─── Record list ───

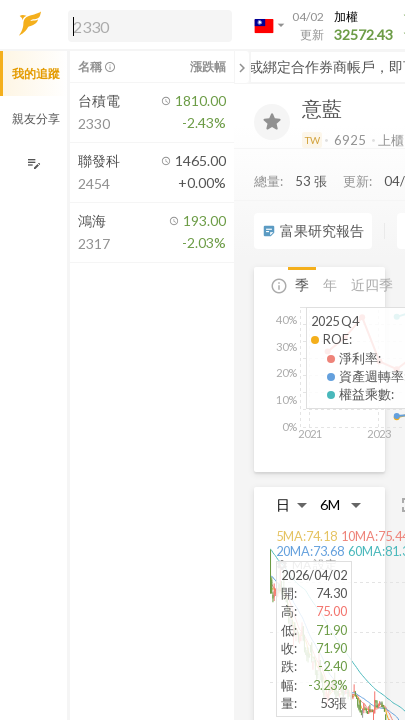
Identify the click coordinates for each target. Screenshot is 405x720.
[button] (146, 25)
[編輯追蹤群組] (33, 163)
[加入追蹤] (272, 122)
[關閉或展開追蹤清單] (242, 67)
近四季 (372, 284)
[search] (150, 26)
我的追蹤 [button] (36, 73)
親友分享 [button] (36, 118)
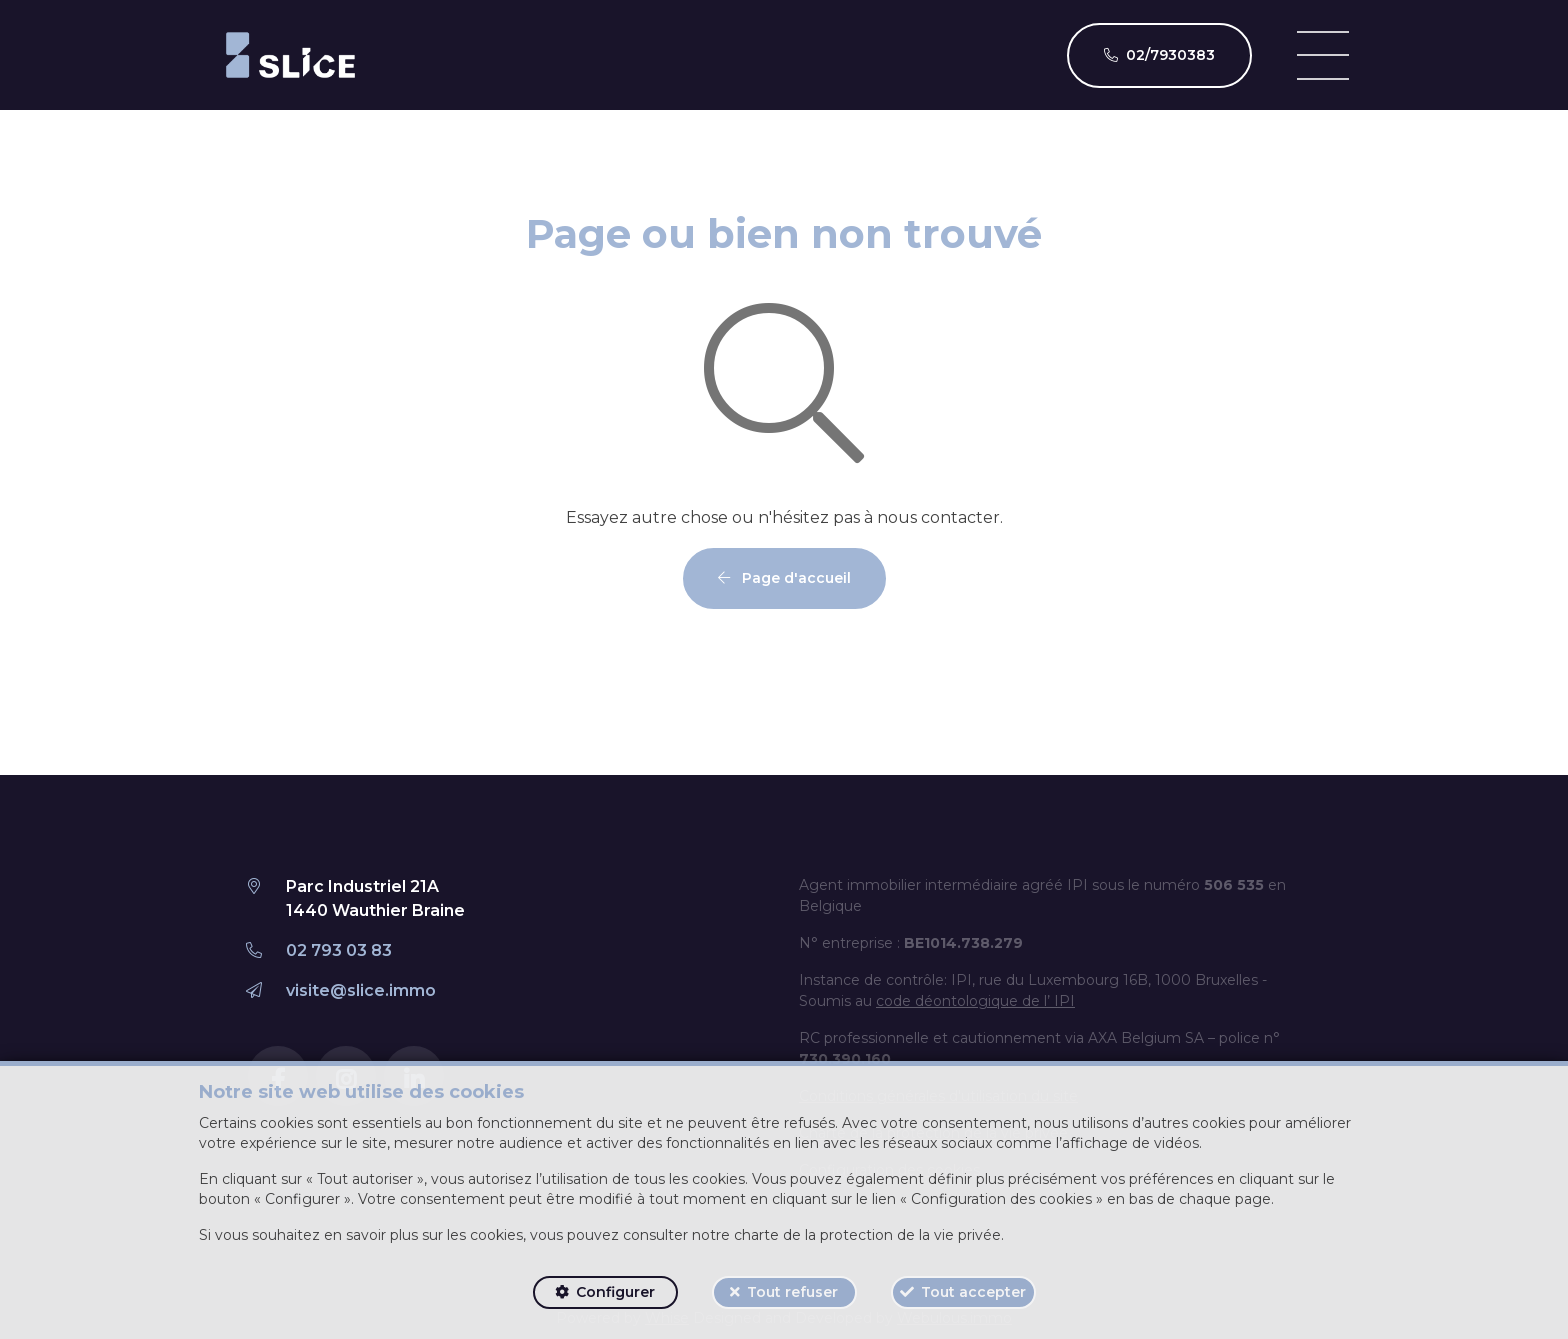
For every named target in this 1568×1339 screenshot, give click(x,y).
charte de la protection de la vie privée (867, 1235)
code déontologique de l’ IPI (975, 1001)
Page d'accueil (784, 578)
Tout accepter (973, 1292)
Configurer (615, 1292)
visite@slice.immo (361, 990)
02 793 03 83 (339, 950)
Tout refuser (792, 1292)
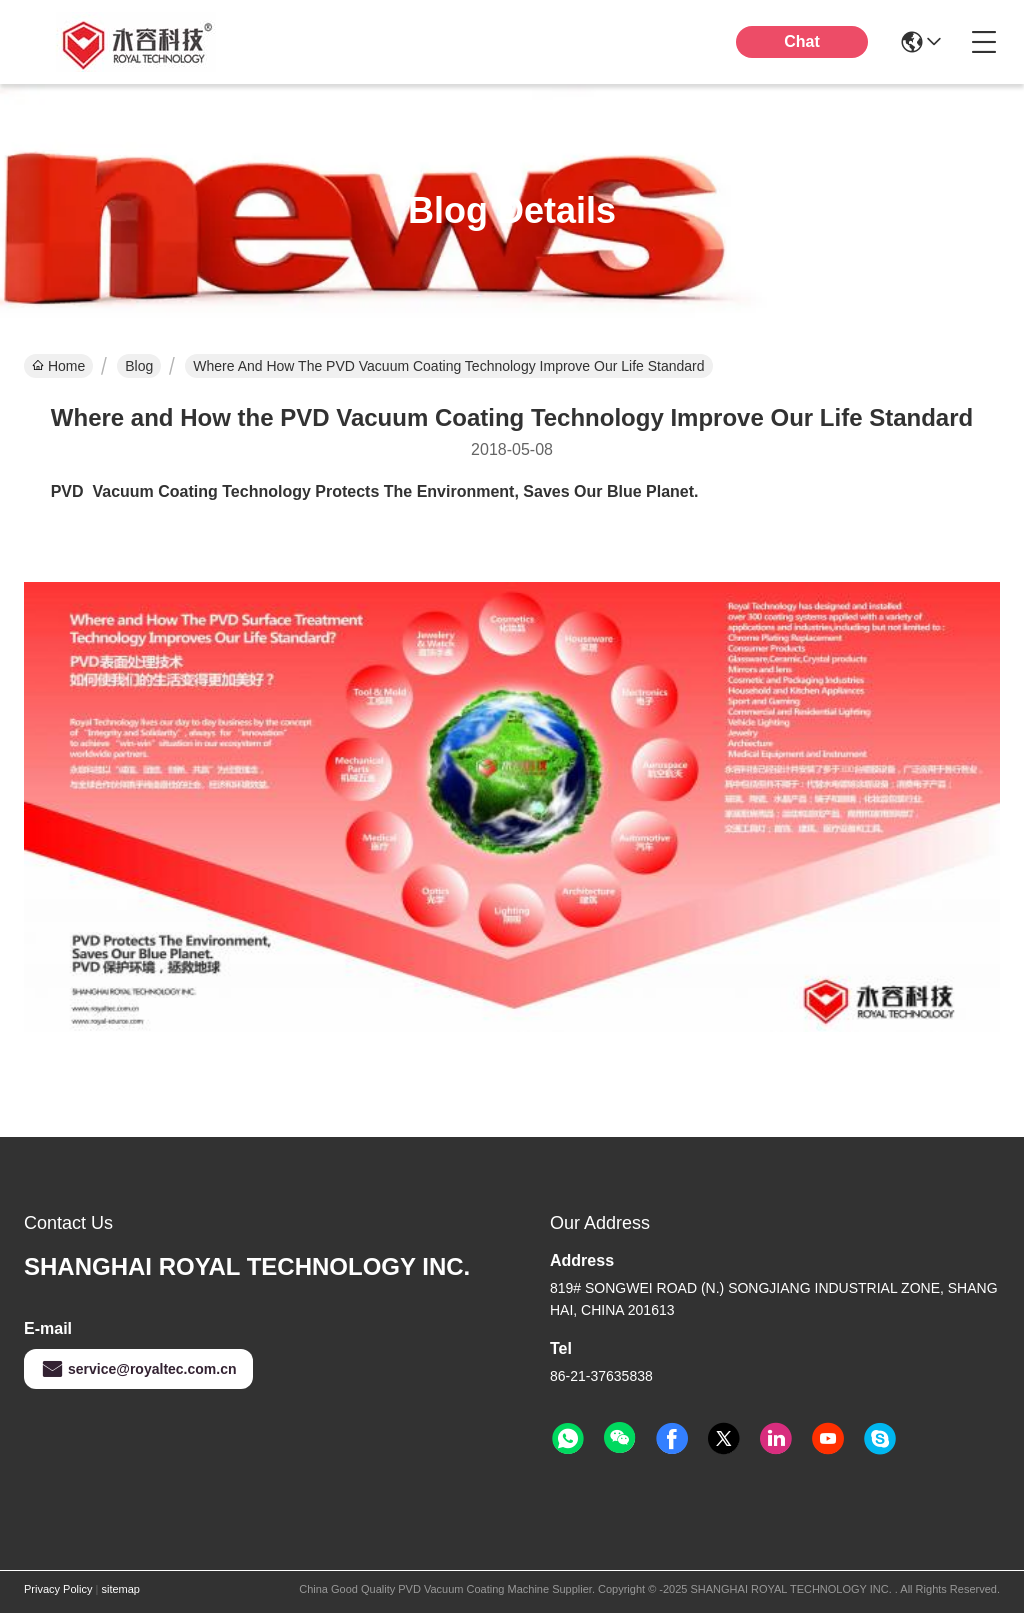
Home (58, 366)
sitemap (120, 1589)
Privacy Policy (58, 1589)
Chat (802, 41)
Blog (139, 366)
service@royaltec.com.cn (138, 1369)
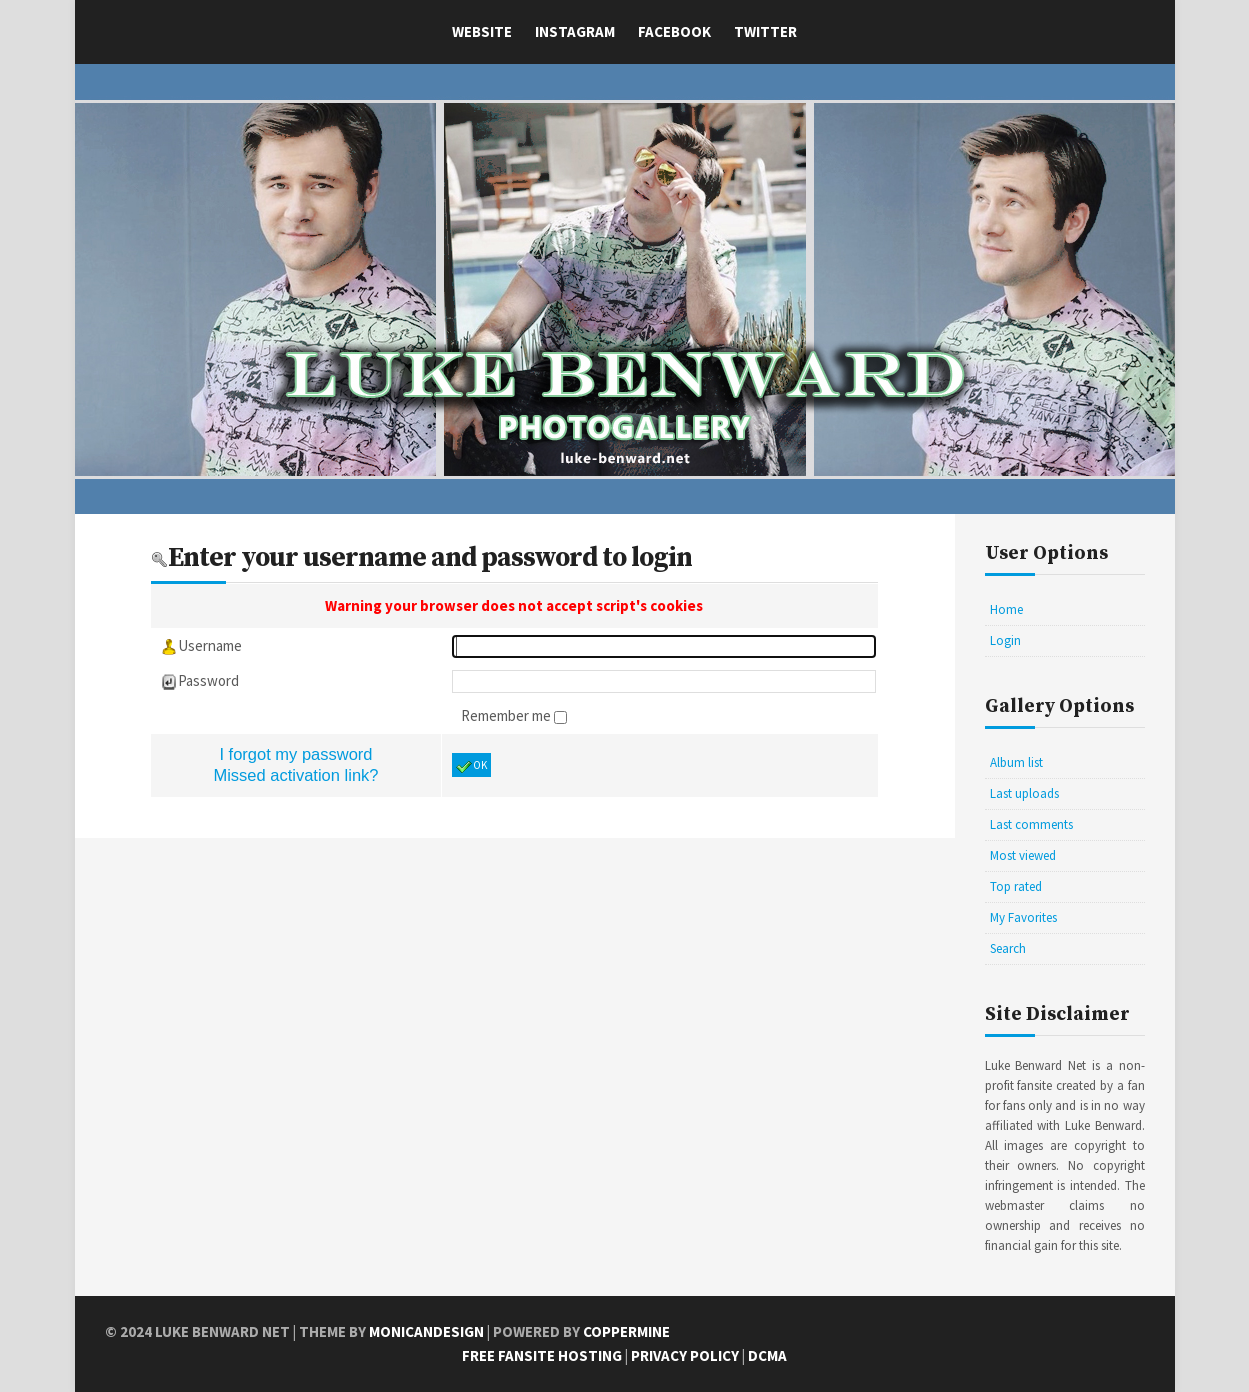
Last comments (1031, 824)
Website (482, 31)
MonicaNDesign (426, 1331)
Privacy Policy (685, 1355)
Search (1008, 948)
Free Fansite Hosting (542, 1355)
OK (471, 766)
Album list (1016, 762)
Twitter (765, 31)
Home (1006, 609)
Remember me (507, 715)
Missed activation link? (295, 775)
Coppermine (626, 1331)
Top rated (1016, 886)
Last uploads (1024, 793)
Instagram (575, 31)
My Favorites (1023, 917)
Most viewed (1023, 855)
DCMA (767, 1355)
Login (1005, 640)
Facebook (674, 31)
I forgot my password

───

* _Given request_
Write out every line of the records above word for word, leaving out the pictures.

* _Answer to the exercise_
Identify the click coordinates for each target. Screenshot is 405x720.
[button] (146, 25)
[編輯追蹤群組] (33, 163)
[加入追蹤] (272, 122)
[關閉或展開追蹤清單] (242, 67)
近四季 (372, 284)
[search] (150, 26)
我的追蹤 [button] (36, 73)
親友分享 [button] (36, 118)
For every named target in this 1568×1339 screenshot, give click(x,y).
charte de la protection de la vie privée (867, 1235)
code déontologique de l’ IPI (975, 1001)
Page d'accueil (784, 578)
Tout accepter (973, 1292)
Configurer (615, 1292)
visite@slice.immo (361, 990)
02 793 03 83 (339, 950)
Tout refuser (792, 1292)
Home (58, 366)
sitemap (120, 1589)
Privacy Policy (58, 1589)
Chat (802, 41)
Blog (139, 366)
service@royaltec.com.cn (138, 1369)
Last comments (1031, 824)
Website (482, 31)
MonicaNDesign (426, 1331)
Privacy Policy (685, 1355)
Search (1008, 948)
Free Fansite Hosting (542, 1355)
OK (471, 766)
Album list (1016, 762)
Twitter (765, 31)
Home (1006, 609)
Remember me (507, 715)
Missed activation link? (295, 775)
Coppermine (626, 1331)
Top rated (1016, 886)
Last uploads (1024, 793)
Instagram (575, 31)
My Favorites (1023, 917)
Most viewed (1023, 855)
DCMA (767, 1355)
Login (1005, 640)
Facebook (674, 31)
I forgot my password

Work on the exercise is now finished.